Машина пускается в головоломный слалом по крутым и узким средневековым улочкам, совершенно вымершим по случаю сиесты.
— Скажите, а вы действительно не пользуетесь мобильными телефонами? — вежливо-скучающим тоном интересуется пыльнолицый, не отрывая глаз от дороги.
— Действительно.
— С вами очень неудобно связываться: домашний адрес для телеграмм да телефон бара…
— Мне — вполне удобно, — отрезает Вульфсон. — Я, изволите ли видеть, обменял свои генеральские погоны как раз на то, чтоб ни одна сволочь больше не будила меня телефонными звонками в три часа ночи и не вытаскивала спецкурьером из-за рождественского стола по какой-нибудь «неотложной государственной надобности».
— Но дома-то телефон у вас всё же есть. Номер, правда, не занесен в телефонные справочники…
— А вы рискните звякнуть по этому номеру — чисто из интереса. Это будет последний наш разговор, и прикиньте-ка, кто из нас потеряет на этом больше… Зарубите себе на носу, мистер Как-вас-там: я — кошка, гуляющая сама по себе, и никаких иных отношений, кроме «ты — мне, я — тебе» у нас нет и не предвидится. Доступно?
— Вполне. Вы зря кипятитесь мистер Вульфсон — наше сотрудничество, кажется, было взаимовыгодным…
— Вот и продолжайте в том же духе!.. Кстати — как раз и приехали. Тормозите во-он у тех ворот…
Машина тем временем успела углубиться в район загородных домов и теперь останавливается возле маленькой виллы — сильно обветшалой, но по-своему прелестной.
— Почем обошлась? — оценивающе разглядывает виллу пыльнолицый, выбравшийся из кабины на подъездную дорожку, меж плитами которой уже вовсю пробиваются жестколистые средиземноморские сорняки.

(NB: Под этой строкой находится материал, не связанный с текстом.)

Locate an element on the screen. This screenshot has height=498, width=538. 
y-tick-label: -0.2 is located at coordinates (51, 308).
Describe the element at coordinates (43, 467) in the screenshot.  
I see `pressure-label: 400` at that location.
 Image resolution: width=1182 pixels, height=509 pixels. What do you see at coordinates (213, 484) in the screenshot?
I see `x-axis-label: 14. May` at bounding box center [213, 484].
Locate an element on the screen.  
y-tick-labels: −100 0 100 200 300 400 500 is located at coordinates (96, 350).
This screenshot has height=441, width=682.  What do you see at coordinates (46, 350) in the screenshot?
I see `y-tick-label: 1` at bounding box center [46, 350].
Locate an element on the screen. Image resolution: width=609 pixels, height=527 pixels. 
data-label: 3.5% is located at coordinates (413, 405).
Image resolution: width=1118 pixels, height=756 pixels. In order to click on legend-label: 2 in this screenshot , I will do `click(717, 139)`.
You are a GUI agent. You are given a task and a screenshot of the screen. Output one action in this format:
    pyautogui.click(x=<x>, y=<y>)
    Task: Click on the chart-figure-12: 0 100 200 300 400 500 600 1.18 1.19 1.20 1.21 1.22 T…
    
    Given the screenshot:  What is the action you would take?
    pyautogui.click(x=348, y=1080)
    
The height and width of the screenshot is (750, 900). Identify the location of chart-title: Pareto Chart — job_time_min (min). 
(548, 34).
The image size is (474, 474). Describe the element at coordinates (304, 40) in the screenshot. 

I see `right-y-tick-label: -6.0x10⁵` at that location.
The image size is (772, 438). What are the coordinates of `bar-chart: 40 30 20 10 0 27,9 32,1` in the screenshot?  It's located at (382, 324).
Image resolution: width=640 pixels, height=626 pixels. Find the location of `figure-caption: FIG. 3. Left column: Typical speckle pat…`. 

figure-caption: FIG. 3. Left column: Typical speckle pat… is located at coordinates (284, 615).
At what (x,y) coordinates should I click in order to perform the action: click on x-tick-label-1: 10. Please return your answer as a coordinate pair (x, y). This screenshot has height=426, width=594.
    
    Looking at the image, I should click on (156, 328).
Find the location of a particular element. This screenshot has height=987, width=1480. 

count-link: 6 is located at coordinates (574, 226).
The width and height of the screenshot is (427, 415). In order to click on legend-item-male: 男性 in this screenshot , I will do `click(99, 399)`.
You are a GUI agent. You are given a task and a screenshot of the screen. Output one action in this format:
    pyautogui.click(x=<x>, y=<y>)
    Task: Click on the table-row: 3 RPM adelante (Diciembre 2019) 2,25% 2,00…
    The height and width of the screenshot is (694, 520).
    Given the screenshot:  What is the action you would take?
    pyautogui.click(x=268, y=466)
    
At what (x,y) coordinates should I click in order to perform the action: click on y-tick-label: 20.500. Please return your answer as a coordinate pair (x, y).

— Покупать — даже и не приценялся. Зато аренда — сущие пустяки, дешевле моей старой берлинской квартиры… А это что, — хмыкает экс-разведчик, указывая взглядом на чемоданчик, извлеченный тем временем его спутником с заднего сидения мерса, — никак авторские оттиски?
— Можно сказать и так! — вполне уже по-свойски подмигивает пыльнолицый. — Не изволите ли подписать пару штук на память?
32
Внутри виллы запустение ощущается куда меньше, чем можно было ожидать, глядя снаружи: чувствуется по всему, что нынешние ее обитатели к собственному комфорту относятся всерьез, а вот к производимому на соседскую публику впечатлению — вполне наплевательски; иными словами — предпочитают быть, а не казаться . Навстречу гостям тут же появляется хрупкая блондинка лет двадцати пяти, в джинсах и футболке.
— Салют, Марко! Ты не говорил, что вернешься так рано! Я еще не готовила обед…
— Не страшно. Знакомься, Ингрид: это мистер э-э…
— О'Миллер, — быстро вставляет пыльнолицый. — Мистер О'Миллер, издательство ARRA, Дублин.